#### Kutipan yang Disediakan ####

Ketut Wiradnyana; Data Arkeologi Ceruk Mendale, Bukan Hanya Kerangka

oleh

MEDAN-LintasGAYO.co : Setelah sebelumnya tidak dapat kami hubungi, Ketut Wiradnyana, ketua tim peneliti arkeologis Ceruk Mendale dari Balar Medan, akhirnya menghubungi redaksi LintasGAYO.co melalui sambungan telepon.

Sebagaimana sebelumnya dia jelaskan di media sosial Facebook miliknya, Ketut Wiradnyana menyatakan dirinya sangat sedih melihat penataan yang dilakukan oleh Pemkab Aceh Tengah di lokasi situs arkeologis Ceruk Mendale.

Kepada media ini Ketut Wiradnyana menjelaskan, kalau apa yang disebut sebagai data arkeologis yang ada di Ceruk Mendale, bukanlah hanya kerangka purba semata. Tapi, semua lapisan tanah yang ada di situs itu menyimpan data-data arkeologis.

Doktor asal Bali yang diberi gelar Aman Met oleh tokoh Gayo Yusra Habib Abdul Gani ini menjelaskan kalau, selain kerangka yang ada di dalam gua. Tanah yang ada di mulut gua juga memberi informasi arkeologis yang tak ternilai harganya bagi ilmu pengetahuan. Sebab di tanah di luar gua itu, dulunya penghuninya membuang sampah makanan, sampah kerajinan dan lain sebagainya.

Selain itu, dari lapisan-lapisan tanah di luar gua, kita juga mendapatkan informasi tentang bencana alam yang pernah terjadi di daerah ini, kapan pernah terjadi letusan gunung api dan sebagainya.

Kenapa lapisan-lapisan tanah itu harus dijaga sebagaimana aslinya, karena dengan begitu kita bisa menentukan usia setiap lapisan tanah ini dan melihat, apa saja yang kita temukan di tiap lapisan itu. Apakah ada sisa artefak pecahan gerabah, abu vukanis tanda letusan, sisa makanan dan sebagainya.

Temuan arkeologis itu kemudian melalui metode radiocarbon, dicocokkan umurnya dengan usia kerangka yang ditemukan, dengan begitu kita jadi tahu, pada periode itu, teknologi apa yang sudah berkembang. Jenis diet (makanan) apa yang mereka konsumsi dan seterusnya.

Karena itulah Ketut mengaku sangat sedih dan mengeluarkan air mata ketika sumber data arkeologis yang sedemikian kaya ini dirusak, dengan cara digali dan batu-batunya dipecahkan, atas nama penataan.

“Apa yang terjadi ketika tanah-tanah itu digali? Lapisan-lapisan tanah yang tadinya bisa kita tentukan umurnya dan disesuaikan dengan usia kerangka, jadi bercampuraduk dan tak mungkin lagi bisa dianalisa. Kemudian, penambahan beton, pasir dan batu yang diambil dari daerah lain, membuat tempat ini terkontaminasi dan tak lagi punya nilai arkeologis,” jelasnya.

#### Materi yang Disediakan ####

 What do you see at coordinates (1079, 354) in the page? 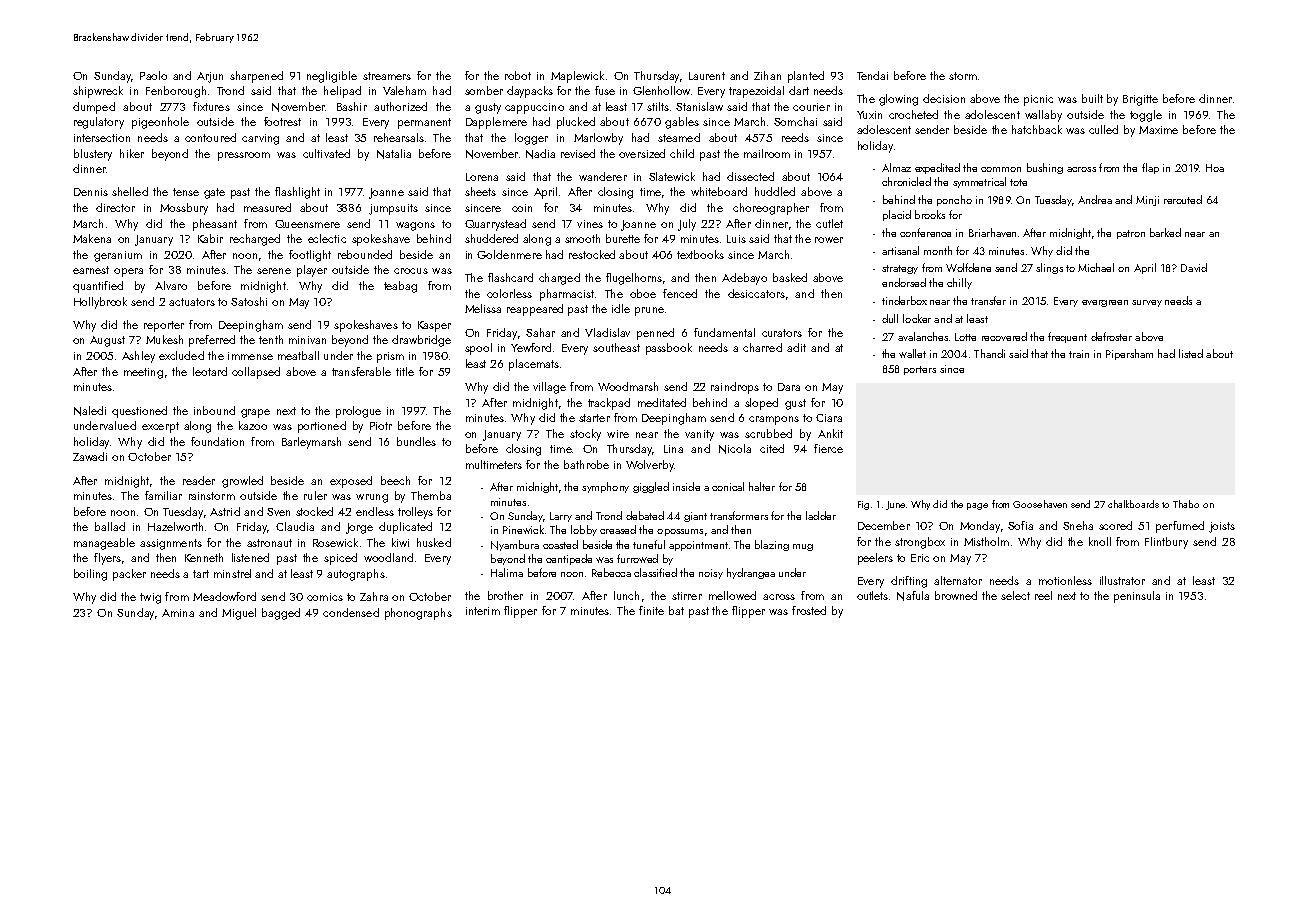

####

§ **Tugas yang Dikerjakan**
A – Tuliskan persis bagian kutipan tentang Ceruk Mendale yang diawali dengan "Kepada media ini" dan berlanjut hingga "api dan sebagainya.".
B – Jawablah pertanyaan berikut berdasarkan kutipan tentang Ceruk Mendale.
(i) Gelar apa yang diberikan Yusra Habib Abdul Gani kepada Ketut Wiradnyana?
(ii) Apa saja yang dulunya dibuang penghuni gua di tanah di luar gua?
(iii) Dengan metode apa umur temuan arkeologis dicocokkan dengan usia kerangka?
Materi di atas tidak berperan sama sekali di sini.

§ **Jawaban Latihan**
A –
Kepada media ini Ketut Wiradnyana menjelaskan, kalau apa yang disebut sebagai data arkeologis yang ada di Ceruk Mendale, bukanlah hanya kerangka purba semata. Tapi, semua lapisan tanah yang ada di situs itu menyimpan data-data arkeologis.

Doktor asal Bali yang diberi gelar Aman Met oleh tokoh Gayo Yusra Habib Abdul Gani ini menjelaskan kalau, selain kerangka yang ada di dalam gua. Tanah yang ada di mulut gua juga memberi informasi arkeologis yang tak ternilai harganya bagi ilmu pengetahuan. Sebab di tanah di luar gua itu, dulunya penghuninya membuang sampah makanan, sampah kerajinan dan lain sebagainya.

Selain itu, dari lapisan-lapisan tanah di luar gua, kita juga mendapatkan informasi tentang bencana alam yang pernah terjadi di daerah ini, kapan pernah terjadi letusan gunung api dan sebagainya.

B –
(i) Aman Met.
(ii) Sampah makanan, sampah kerajinan, dan lain sebagainya.
(iii) Metode radiocarbon.